Incidemment, au fil des jours Caroline a appris à négocier avec l’hallucination, et à faire en sorte que cette dernière prenne de moins en moins de place dans sa vie. Ce qui fait qu’au bout d’un certain temps, le détestable personnage est passé de quelque six pieds à seulement quelques centimètres.
« Et depuis juin, s’exclame joyeusement Caroline, je ne le vois plus du tout. Même qu’au début, ça m’angoissait un peu ajoute-t-elle en riant. Parce que j’avais pris l’habitude de prendre ses remarques négatives comme un défi. Ça me stimulait dans mon rétablissement. »
Oser vivre ses rêves!
Aujourd’hui, même s’il lui arrive encore de vivre des périodes difficiles, Caroline vit pleinement son rétablissement. Ainsi, outre de faire du sport et de s’adonner à toutes sortes d’activités, elle agit comme intervenante à temps partiel dans deux groupes différents, Le Pavois et le Centre entraide Émotions, à Ste-Foy.

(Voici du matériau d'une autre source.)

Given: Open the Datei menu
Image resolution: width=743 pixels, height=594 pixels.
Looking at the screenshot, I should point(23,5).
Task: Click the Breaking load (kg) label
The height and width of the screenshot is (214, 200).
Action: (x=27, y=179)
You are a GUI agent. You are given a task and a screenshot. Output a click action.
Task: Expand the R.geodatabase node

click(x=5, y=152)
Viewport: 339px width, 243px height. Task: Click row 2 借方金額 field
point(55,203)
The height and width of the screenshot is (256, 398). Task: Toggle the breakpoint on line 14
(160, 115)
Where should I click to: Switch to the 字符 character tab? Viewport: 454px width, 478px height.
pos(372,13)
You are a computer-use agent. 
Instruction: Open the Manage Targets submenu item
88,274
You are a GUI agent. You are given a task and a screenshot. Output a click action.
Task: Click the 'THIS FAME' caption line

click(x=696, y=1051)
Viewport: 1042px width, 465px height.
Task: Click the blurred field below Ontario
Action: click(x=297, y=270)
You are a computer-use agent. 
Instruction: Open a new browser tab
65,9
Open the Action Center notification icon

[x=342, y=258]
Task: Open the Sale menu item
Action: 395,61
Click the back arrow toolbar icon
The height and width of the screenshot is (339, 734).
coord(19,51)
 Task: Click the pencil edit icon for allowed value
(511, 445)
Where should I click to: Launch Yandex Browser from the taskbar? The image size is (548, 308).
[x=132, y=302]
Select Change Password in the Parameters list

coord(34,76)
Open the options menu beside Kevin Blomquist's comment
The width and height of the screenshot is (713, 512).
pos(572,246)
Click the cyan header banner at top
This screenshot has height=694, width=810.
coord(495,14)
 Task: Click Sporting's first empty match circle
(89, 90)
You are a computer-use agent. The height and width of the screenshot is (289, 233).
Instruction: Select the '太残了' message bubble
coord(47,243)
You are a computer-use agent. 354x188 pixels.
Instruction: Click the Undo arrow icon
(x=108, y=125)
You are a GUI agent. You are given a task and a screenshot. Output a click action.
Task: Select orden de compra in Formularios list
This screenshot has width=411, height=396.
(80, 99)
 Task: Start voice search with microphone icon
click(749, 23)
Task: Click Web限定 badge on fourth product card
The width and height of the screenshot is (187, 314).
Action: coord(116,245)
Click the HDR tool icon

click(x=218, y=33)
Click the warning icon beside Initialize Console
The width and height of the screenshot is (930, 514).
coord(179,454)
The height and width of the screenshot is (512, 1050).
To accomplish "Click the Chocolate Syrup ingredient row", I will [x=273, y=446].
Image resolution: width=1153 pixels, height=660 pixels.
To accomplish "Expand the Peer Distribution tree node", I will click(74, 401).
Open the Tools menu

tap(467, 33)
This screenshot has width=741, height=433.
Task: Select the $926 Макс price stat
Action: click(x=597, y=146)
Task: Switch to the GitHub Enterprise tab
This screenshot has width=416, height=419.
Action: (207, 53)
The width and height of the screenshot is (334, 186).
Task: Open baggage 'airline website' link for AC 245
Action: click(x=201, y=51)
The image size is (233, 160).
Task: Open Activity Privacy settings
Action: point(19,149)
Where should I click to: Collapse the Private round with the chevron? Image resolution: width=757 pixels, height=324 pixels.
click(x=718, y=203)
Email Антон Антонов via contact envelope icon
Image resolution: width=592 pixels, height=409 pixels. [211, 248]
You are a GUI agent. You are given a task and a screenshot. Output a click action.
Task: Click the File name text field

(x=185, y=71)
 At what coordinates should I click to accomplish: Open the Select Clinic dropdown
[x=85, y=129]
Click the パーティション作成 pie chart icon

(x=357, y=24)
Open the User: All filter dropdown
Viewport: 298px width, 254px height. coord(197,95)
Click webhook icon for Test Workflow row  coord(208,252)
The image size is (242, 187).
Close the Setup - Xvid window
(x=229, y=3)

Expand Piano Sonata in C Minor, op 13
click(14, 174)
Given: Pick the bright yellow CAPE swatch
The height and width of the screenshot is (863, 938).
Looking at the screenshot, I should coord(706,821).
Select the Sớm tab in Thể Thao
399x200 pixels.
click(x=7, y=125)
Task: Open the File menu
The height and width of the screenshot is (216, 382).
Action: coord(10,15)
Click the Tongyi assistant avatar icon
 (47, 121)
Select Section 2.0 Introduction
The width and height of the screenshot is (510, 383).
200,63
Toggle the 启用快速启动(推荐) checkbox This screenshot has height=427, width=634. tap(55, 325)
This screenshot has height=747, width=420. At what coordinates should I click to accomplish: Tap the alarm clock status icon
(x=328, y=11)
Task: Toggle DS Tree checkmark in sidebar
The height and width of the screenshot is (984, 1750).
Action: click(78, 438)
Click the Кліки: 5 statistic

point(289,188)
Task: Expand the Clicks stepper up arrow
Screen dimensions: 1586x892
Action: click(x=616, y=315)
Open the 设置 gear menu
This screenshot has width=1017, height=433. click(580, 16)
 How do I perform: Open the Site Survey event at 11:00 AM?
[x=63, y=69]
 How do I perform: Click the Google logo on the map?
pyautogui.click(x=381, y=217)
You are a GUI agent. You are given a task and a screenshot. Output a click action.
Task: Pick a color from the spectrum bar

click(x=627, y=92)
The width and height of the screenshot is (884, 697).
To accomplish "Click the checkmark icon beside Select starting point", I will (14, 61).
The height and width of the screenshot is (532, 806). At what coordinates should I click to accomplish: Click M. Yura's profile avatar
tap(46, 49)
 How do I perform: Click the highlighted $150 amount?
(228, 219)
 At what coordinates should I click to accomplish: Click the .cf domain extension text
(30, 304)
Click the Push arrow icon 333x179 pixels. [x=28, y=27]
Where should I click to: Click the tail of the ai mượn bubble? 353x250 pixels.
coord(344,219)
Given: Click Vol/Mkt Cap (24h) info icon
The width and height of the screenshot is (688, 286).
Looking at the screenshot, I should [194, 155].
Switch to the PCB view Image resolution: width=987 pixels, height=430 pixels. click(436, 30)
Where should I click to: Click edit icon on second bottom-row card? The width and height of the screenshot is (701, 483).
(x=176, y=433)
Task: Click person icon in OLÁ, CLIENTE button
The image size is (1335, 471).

Qui plus est, Caroline réalise des rêves…
Elle ose!
Son premier était de prendre l’avion et elle l’a fait en volant allègrement à bord d’un Cessna il y a peu. « Incroyable la sensation du décollage et de l’atterrissage, je me sentais comme un oiseau. J’ai même piloté pendant un bon moment! » s’écrie-t-elle, les yeux brillants. Puis, elle qui voulait être un peu plus féminine, elle a vécu une expérience de transformation extrême. « Ça m’a aidé à me sentir plus belle, à prendre l’habitude de me regarder dans le miroir pour me dire que je m’aimais »
Finalement, Caroline, qui témoigne de plus en plus souvent de son rétablissement, caresse aussi un autre rêve : celui d’écrire (ou de co-écrire) un livre qui raconterait l’histoire sa vie.
À voir la belle résilience qui l’habite et aussi tout l’acharnement dont elle fait preuve pour son relèvement, nul doute (avec un soupçon de chance) que ce dernier rêve se réalisera! En tout cas, on le lui souhaite de tout coeur!